_Task inputs_.

########

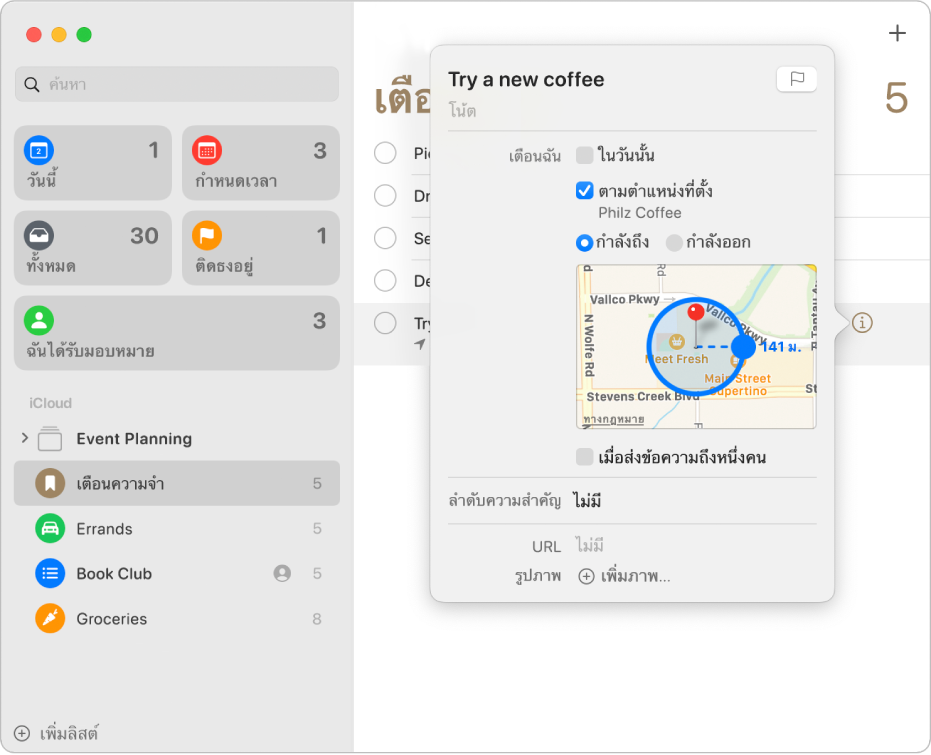Click เพิ่มภาพ to add an image

(x=625, y=576)
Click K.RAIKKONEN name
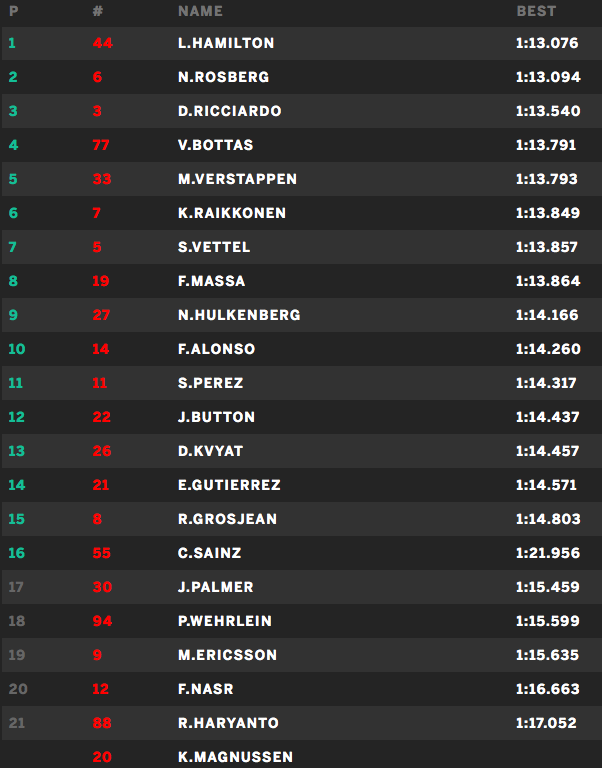Image resolution: width=602 pixels, height=768 pixels. click(232, 213)
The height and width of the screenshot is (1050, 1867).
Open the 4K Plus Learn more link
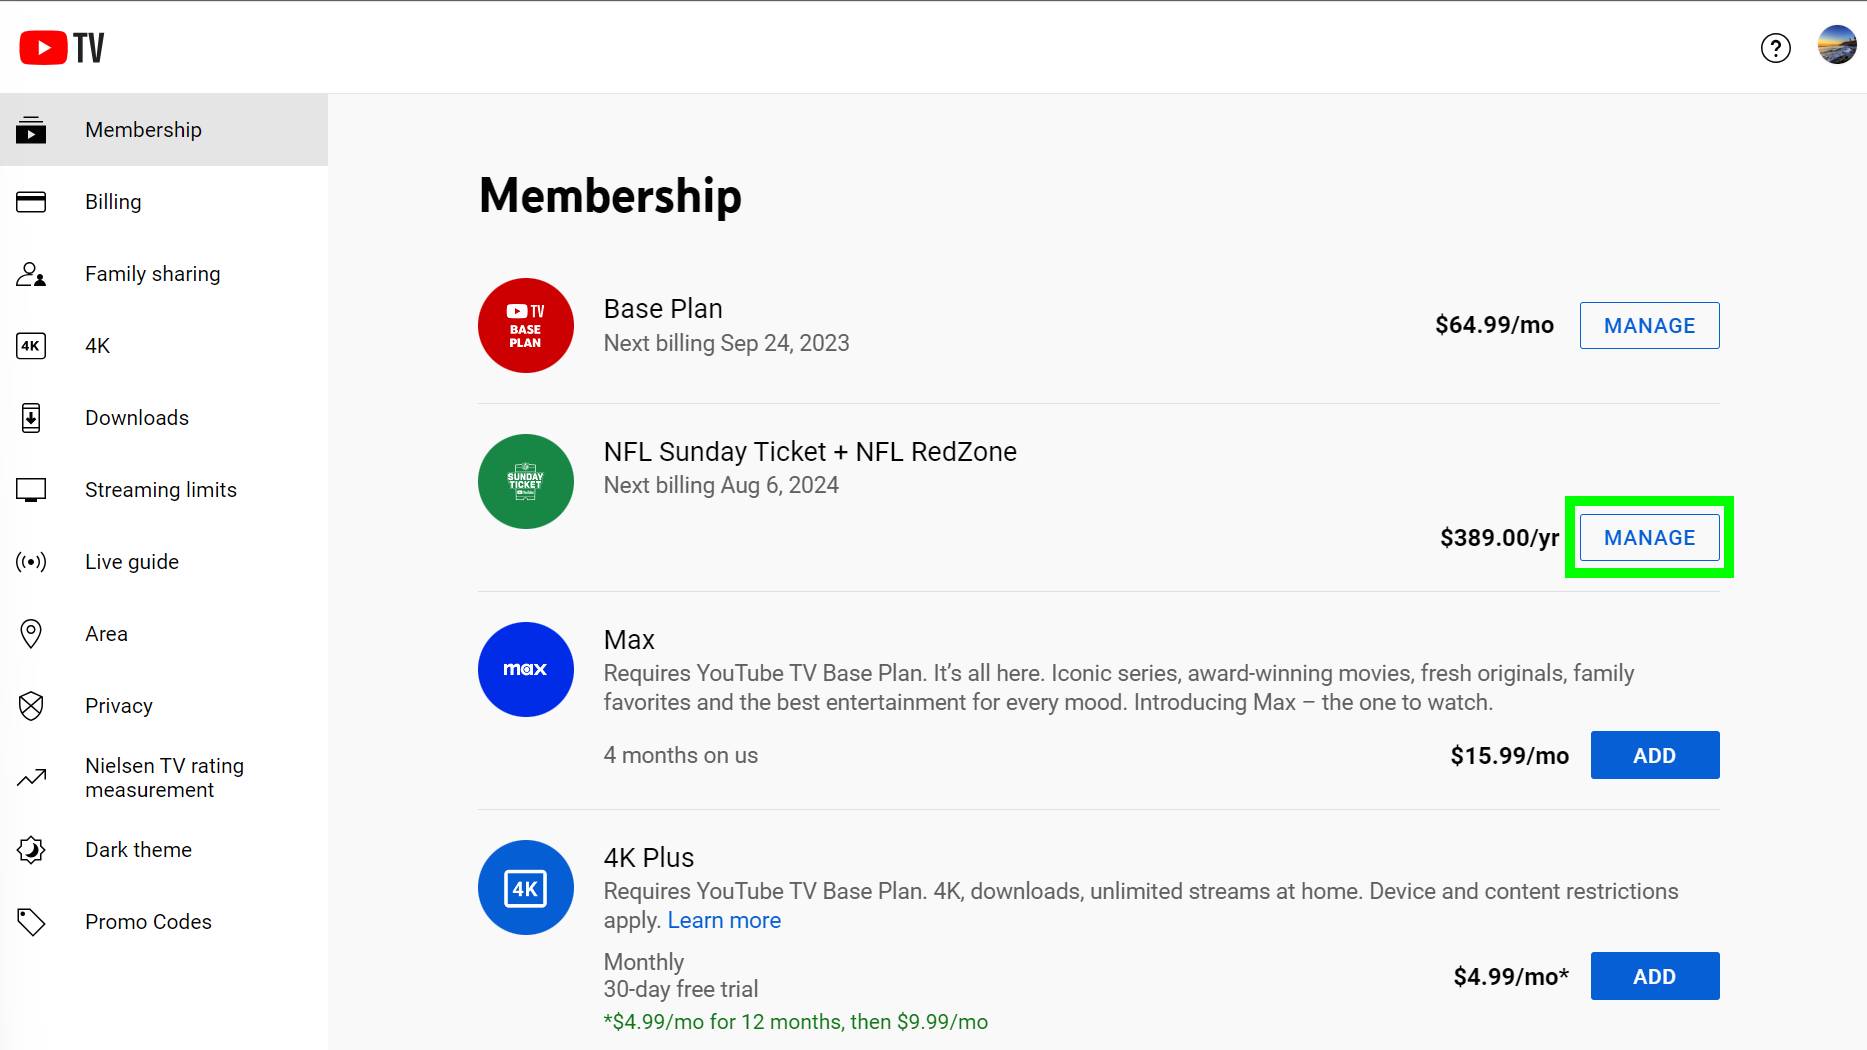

########

_Work to complete_.
Copy exactly the lines from the line containing "Click K.RAIKKONEN name" through the last line of the records above, both included, and leave out any pictures.

_Answer for this exercise_.
Click K.RAIKKONEN name
Image resolution: width=602 pixels, height=768 pixels. click(232, 213)
The height and width of the screenshot is (1050, 1867).
Open the 4K Plus Learn more link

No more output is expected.